Marian m’avait fait pressentir sa haute stature, sa corpulence monstrueuse, et l’ostentation de ses vêtements de deuil, — mais non la fraîcheur horrible, la gaieté, la vitalité de cet homme. Il portait ses soixante ans comme si la Providence lui en eût déduit au moins vingt. Il avançait, ferme sur ses hanches, son chapeau un peu de côté, d’un pas élastique et léger, faisant tournoyer sa grosse canne, fredonnant dans sa cravate, et promenant de temps en temps, sur les maisons et les jardins qui bordaient les deux côtés de la route, un superbe regard de souriant patronage. Si on eût dit à quelque étranger que tout le pays environnant appartenait à ce promeneur, la chose lui eût sans doute paru tout à fait vraisemblable. Le comte, du reste, ne jeta pas un regard derrière lui. Il ne semblait en aucune façon prendre garde à moi, ni, du reste, à aucun des passants qu’il rencontrait sur la route, — si ce n’est lorsque, çà et là, il adressait une œillade souriante, empreinte de je ne sais quelle affectueuse paternité, aux enfants et aux bonnes dont il traversait les jeux. Ce fut ainsi que je marchai à sa suite jusqu’à ce que nous fussions arrivés à un camp volant de magasins en plein air, établi le long des terrasses occidentales du Parc.

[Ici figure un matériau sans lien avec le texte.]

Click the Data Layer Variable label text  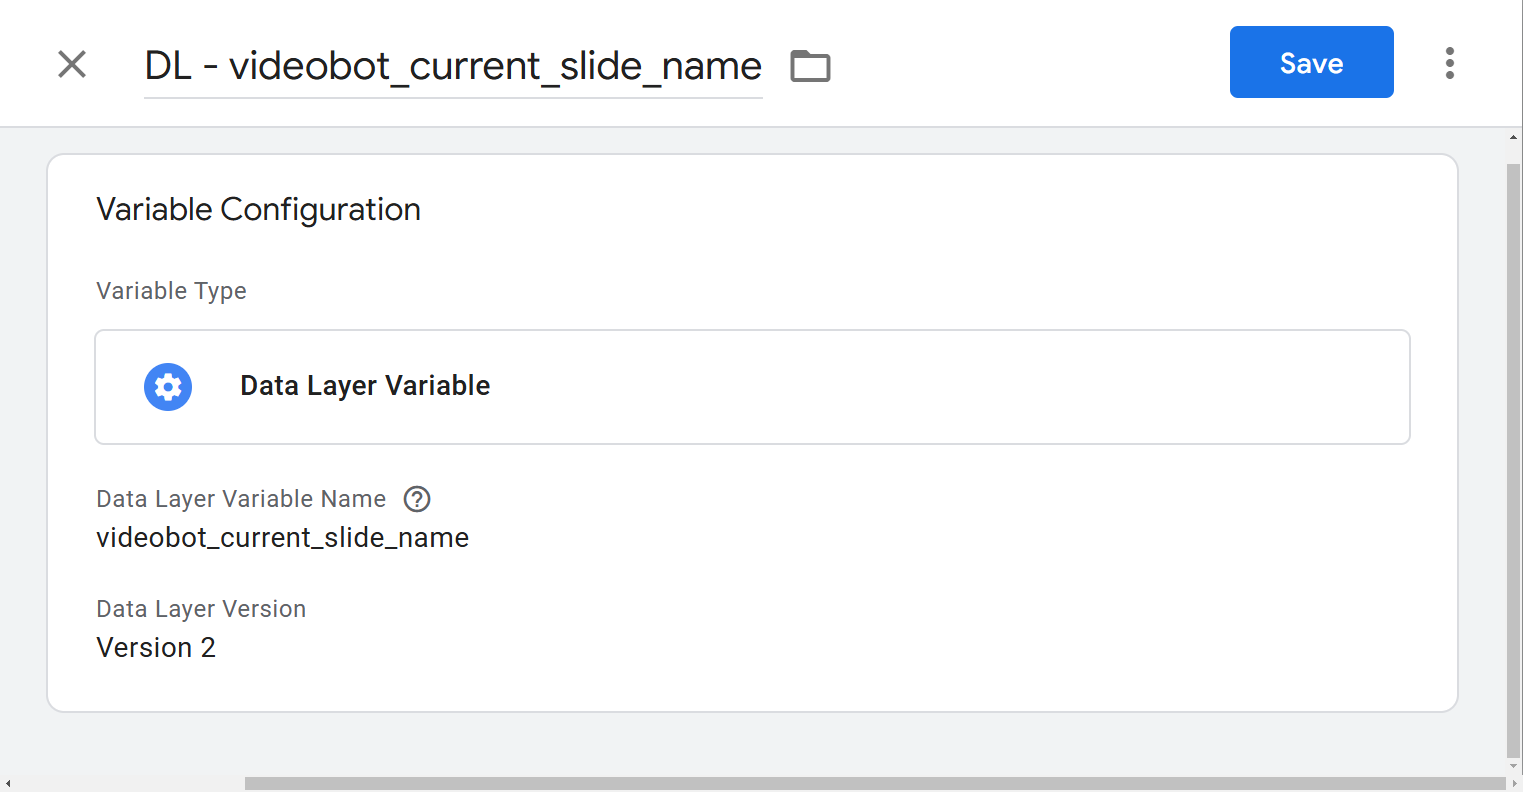point(364,385)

Il s’arrêta là, devant la boutique d’un pâtissier, y entra (sans doute pour commander quelque chose), et en ressortit presque immédiatement, un gâteau à la main. Un musicien des rues, venu d’Italie, tournait son orgue devant la boutique, et un malheureux petit singe, à la face ridée était assis sur la boîte à musique. Le comte s’arrêta, donna pour son propre compte un bon coup de dent à sa tartelette, et tendit majestueusement au petit singe ce qui en restait : — Mon pauvre bonhomme ! disait il avec une tendresse bouffonne, on dirait que vous avez faim. C’est au nom sacré de l’humanité que je vous offre, en passant, votre goûter !… Le joueur d’orgue essaya, par de piteuses lamentations, d’arracher un penny à cet inconnu si bienveillant pour les animaux. Le comte, avec un dédaigneux mouvement d’épaules, passa son chemin sans l’écouter.

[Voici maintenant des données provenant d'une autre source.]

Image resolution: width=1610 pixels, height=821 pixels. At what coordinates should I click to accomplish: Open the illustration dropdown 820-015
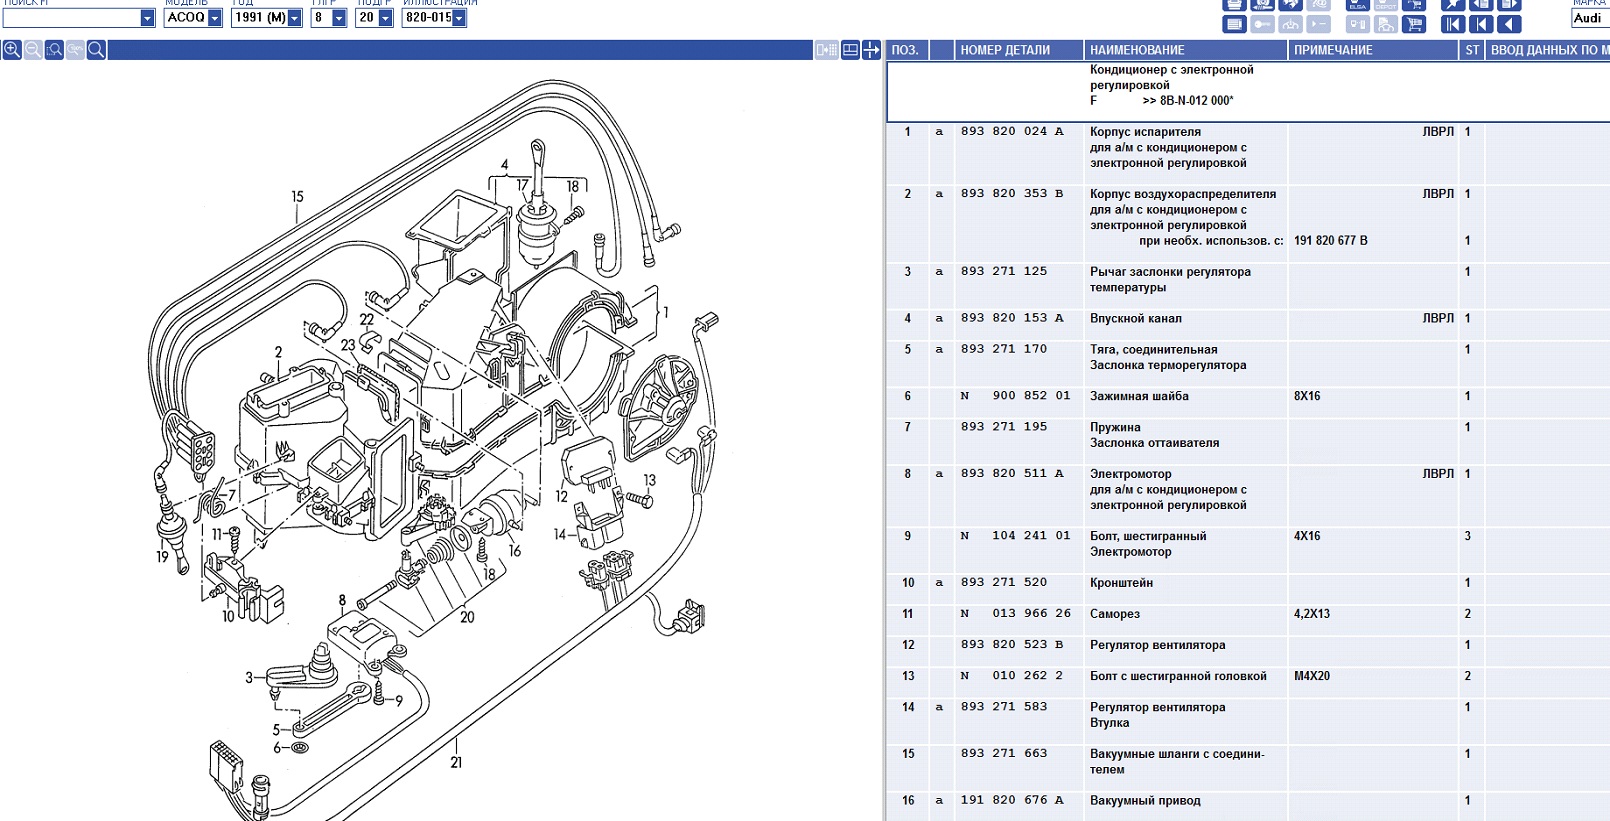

Nous arrivâmes aux rues et à des magasins d’un ordre plus élevé, entre New-Road et Oxford-Street ; le comte s’arrêta de nouveau, et entra dans la boutique d’un petit opticien qui, d’après une inscription affichée derrière ses carreaux, se chargeait de toute sorte de réparations. Il en sortit, ayant à la main une lorgnette de spectacle ; quelques pas plus loin, il s’arrêta pour regarder l’affiche de l’Opéra, placée à l’extérieur d’un magasin de musique. Il la lut avec attention, réfléchit pendant quelques secondes, et ensuite héla un cabriolet vide qui vint à passer devant lui : — Opéra, bureau de location, dit-il au cocher ; et la voiture l’entraîna loin de moi.

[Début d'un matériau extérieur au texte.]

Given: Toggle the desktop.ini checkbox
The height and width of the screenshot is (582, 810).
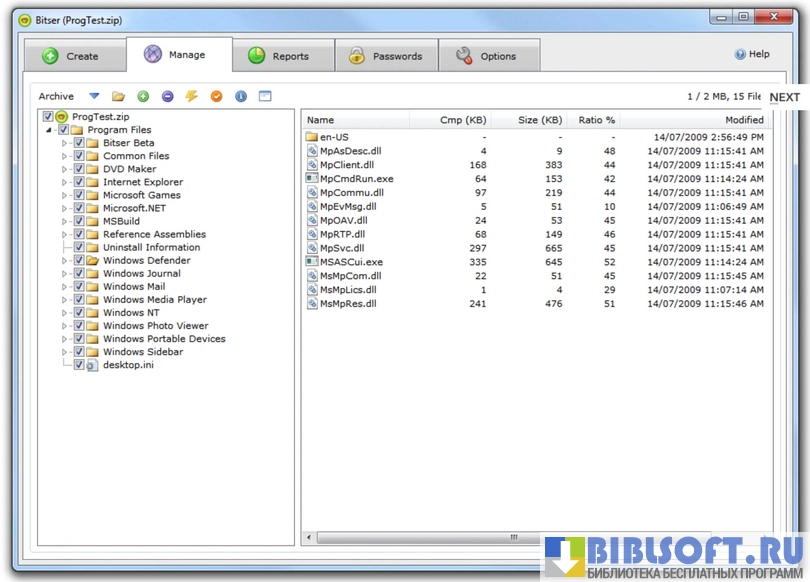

Je traversai la route, et regardai l’affiche à mon tour. Elle annonçait pour le soir même : « Lucrezia Borgia. » La lorgnette dans la main du comte, le soin qu’il avait mis à lire l’affiche, l’ordre qu’il avait donné au « cabman », tout cela indiquait assez qu’il se proposait d’assister à cette représentation. Or, en m’adressant à un des peintres-décorateurs attachés au théâtre, confrère très-lié avec moi depuis des années, il m’était facile de me procurer deux places de parterre pour un ami et pour moi. J’avais au moins la chance que le comte fût placé de manière à ce que je pusse le voir et le montrer à la personne qui m’accompagnerait ; ceci étant, je pouvais, dès le soir même, arriver à savoir au juste si Pesca connaissait, oui ou non, son compatriote.

Cette considération décida immédiatement l’emploi de ma soirée. Je me procurai les billets et pris soin d’en prévenir le professeur par un mot écrit que je déposai chez lui en passant. À huit heures moins un quart, je revins le prendre pour l’emmener avec moi au théâtre. Mon petit ami était au plus haut degré de l’agitation, une fleur à sa boutonnière, et sous son bras, pressée contre son cœur, tenant la plus grosse lorgnette que j’aie jamais vue.

— Êtes-vous prêt ? lui demandai-je.

— « Right-all-right », répondit Pesca.

Là-dessus, nous partîmes pour le spectacle.